The Martian (7/10)

The Martian

Help is only 140 million miles away.


During a manned mission to Mars, Astronaut Mark Watney is presumed dead after a fierce storm and left behind by his crew. But Watney has survived and finds himself stranded and alone on the hostile planet. With only meager supplies, he must draw upon his ingenuity, wit and spirit to subsist and find a way to signal to Earth that he is alive.

Title The Martian
Director Ridley Scott
Director of Photography Dariusz Wolski
Runtime 2 h 10 min
Certification PG-13
Release Date 2 October 2015
Tagline Help is only 140 million miles away.
IMDb Id tt3659388

If humanity should have learned anything from the movie “Interstellar” it was that sending Matt Damon into space always ends badly. True to form, here he is a botanist on an exploration mission to Mars, and things go awry. Although Ridley Scott had NASA as a scientific advisor they did seem to use some poetic license when it came to the opening sequence, where a violent storm forces the mission to be aborted and the crew to blast off into space and return to earth (Mars gets dust storms but its thin atmosphere means that the storm would almost certainly be far less damaging than portrayed in the film). An apparent casualty of the storm is Matt Damon’s character Mark Watney, who is assumed to be dead by the crew as they set off on the return journey to earth.

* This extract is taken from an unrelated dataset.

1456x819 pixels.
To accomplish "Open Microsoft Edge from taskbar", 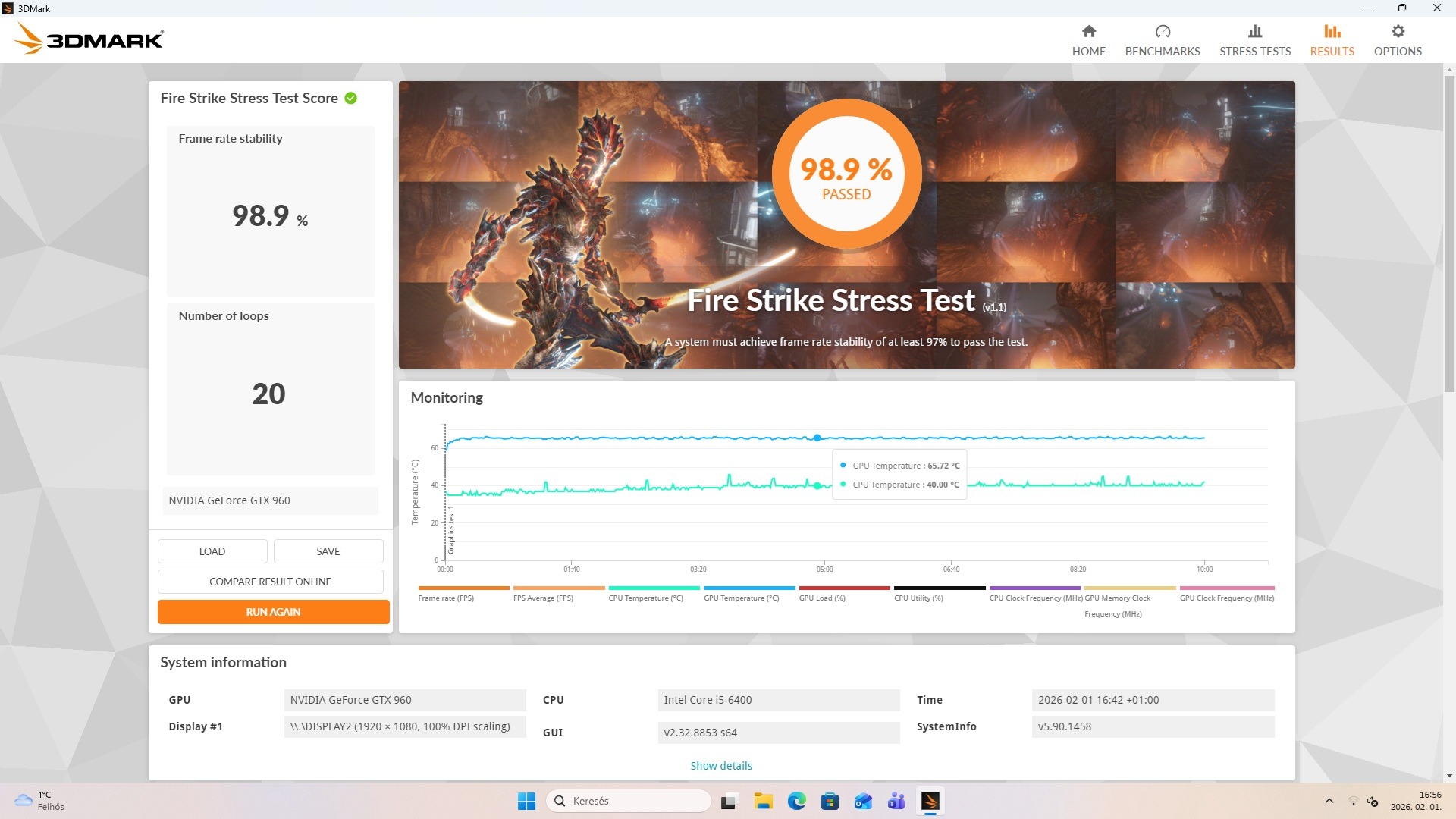I will (796, 801).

In fact Watney survived, and he is left alone in the Mars habitat that the crew had set up for the mission. He has no obvious way to communicate with earth or the departing ship, and has insufficient food and water to sustain him for anywhere near the amount of time it would take to mount a rescue mission, even if he could make mission control aware that he was alive.

The film is the story of the ingenuity that he brings to bear to solve this seemingly insurmountable set of problems. One difficulty with a film like this is in sustaining the tension. We know from the trailer that he is trapped on Mars, and given this is Hollywood it seems unlikely that Mr Damon will be dispatched by a medical problem or radiation exposure and die a lonely death (which is surely what would happen in reality). Hence it is difficult to keep the story going with enough action and twists to make it entertaining. Despite this Ridley Scott and his cast does a pretty good job of things. Matt Damon’s performance is impressive given that he is on his own on the planet, and there is enough humour to keep the movie from being just an advert for science classes, though it certainly serves as that. The visual effects are good and, violent storm aside, the story seems to be scientifically plausible. The direction is skilful and the story is well enough told that you do engage with the likeable Mr Damon, rooting for him as the inevitable obstacles occur that are between him and a safe journey home. There are some minor plot niggles but overall this is an enjoyable, well-made piece of entertainment.